Drill press: the proper tool for drilling straight, round holes

Our latest entry in the “Why didn’t we do this two years ago?” category is buying a bench mounted drill press. This thing is so much easier to work with than a hand drill.

We’ve been able to borrow access to our neighbor’s floor mounted monster drill on occasion, but he’s a woodworker and aluminum swarf is a bad idea to have around his shop. Now we have our own hole maker.

If you’ve ever had a drill bit “grab” in the wood or metal you’re drilling by hand, you’ll know how dangerous it is to have your arms wrenched around as the bit stops and the hand drill keeps moving.

The other problem we faced with drilling items by hand was ensuring that the holes went through the material at the correct angle. Once you get thicker than around 1/4″, holes that aren’t perpendicular are going to cause you problems once you start trying to thread bolts through them.

A drill press resolves those issues for you. There’s no way the drill head is going to rotate if the bit “grabs” in the piece you’re drilling. It’s also less likely to grab in the first place because the drill bit isn’t wobbling in the hole. The drill press pretty much guarantees a straight, circular hole. Sure, the piece you’re drilling could start rotating, but that’s why there’s a sturdy table to clamp things down on.

What we bought

WEN is a relatively new brand in the USA. The quality is definitely sufficient for hobbyists. The price is just right. We bought the WEN 4214 12″ variable speed model from Amazon. It is adjustable between around 550 and 3200 RPM. We went with this model because it has a 3″ stroke and a 5/8″ chuck. If you aren’t going to be drilling really deep or really big holes, they do smaller models for equally good prices.

WEN 4214 12" variable speed drill press
Our awesome new WEN 4214 12″ variable speed drill press

As far as we can make out, the 12″ designation in the product name refers to the distance between the motor and the chuck spindle. It’s not the distance from the chuck to the pillar (6″) or the height from the base to the chuck (almost 2′).

Read the manual!

It’s nice to find a tool that comes with an instruction manual that has an exploded parts diagram in the back, complete with part numbers for every part. It gives us confidence that this thing isn’t just designed to be thrown away if a part stops working. It’s definitely more industrial than consumer oriented in its design and construction. The manual reflects that, too.

It’s worth reading the manual. It tells you to clean the grease off several of the parts. It’s protective grease to stop rust from forming on the surfaces during shipping rather than lubricating grease, so it has to be removed before you start using the tool.

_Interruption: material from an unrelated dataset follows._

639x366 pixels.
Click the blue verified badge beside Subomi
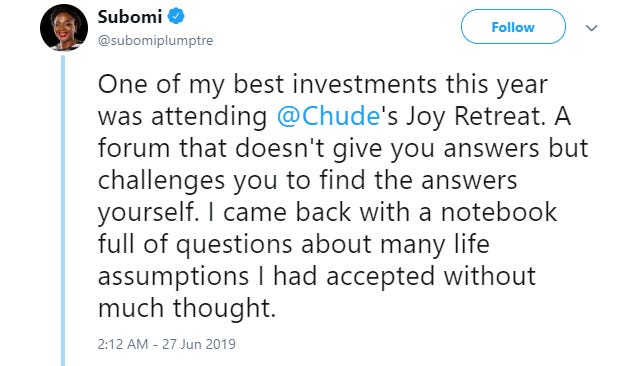(176, 17)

It’s also essential to remove all the grease and dirt from the inside of the drill chuck before you mount it. The chuck is a friction fit. Any lubricants would obviously give it too little friction. Any dirt or engineering residue could push it off-center on its spindle and then it would wobble.

While you could undoubtedly figure out how to put this thing together without opening the manual, there were a couple of set-up steps in the manual that help ensure the drill bit is perpendicular to the drill table and show you how to deal with any adjustments that might be needed.

Setup took about an hour in total, including the time to clean the packing grease off the bare metal parts and securely bolt the whole unit to our workbench.

Drilling holes is fun again

We still need to get some proper clamps for the drill table, but already even with a regular c-clamp the drill has made our lives much easier. We used it to drill out our hitch pin to add a locking retainer, and we used it to make the brackets for our awning mounting project. It’s plenty powerful to cut through 3/8″ aluminum, and the hardened steel hitch pin was not an issue with some drops of oil on the drill bit.

If you’re just starting on a conversion project – or even half way through one – you will be drilling a ton of holes. A drill press makes the whole process much more pleasurable. You also end up with more accurately drilled, perpendicular holes. Considering how (comparatively) cheap this WEN model was, we think it’s a good return on the investment.